* **Extracted entries**
= = = = = = =
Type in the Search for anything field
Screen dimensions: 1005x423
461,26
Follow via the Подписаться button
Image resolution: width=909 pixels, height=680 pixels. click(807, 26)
= = = = = = =
The entire listing is to be repeated exactly.

* **Answer section**
Type in the Search for anything field
Screen dimensions: 1005x423
461,26
Follow via the Подписаться button
Image resolution: width=909 pixels, height=680 pixels. click(807, 26)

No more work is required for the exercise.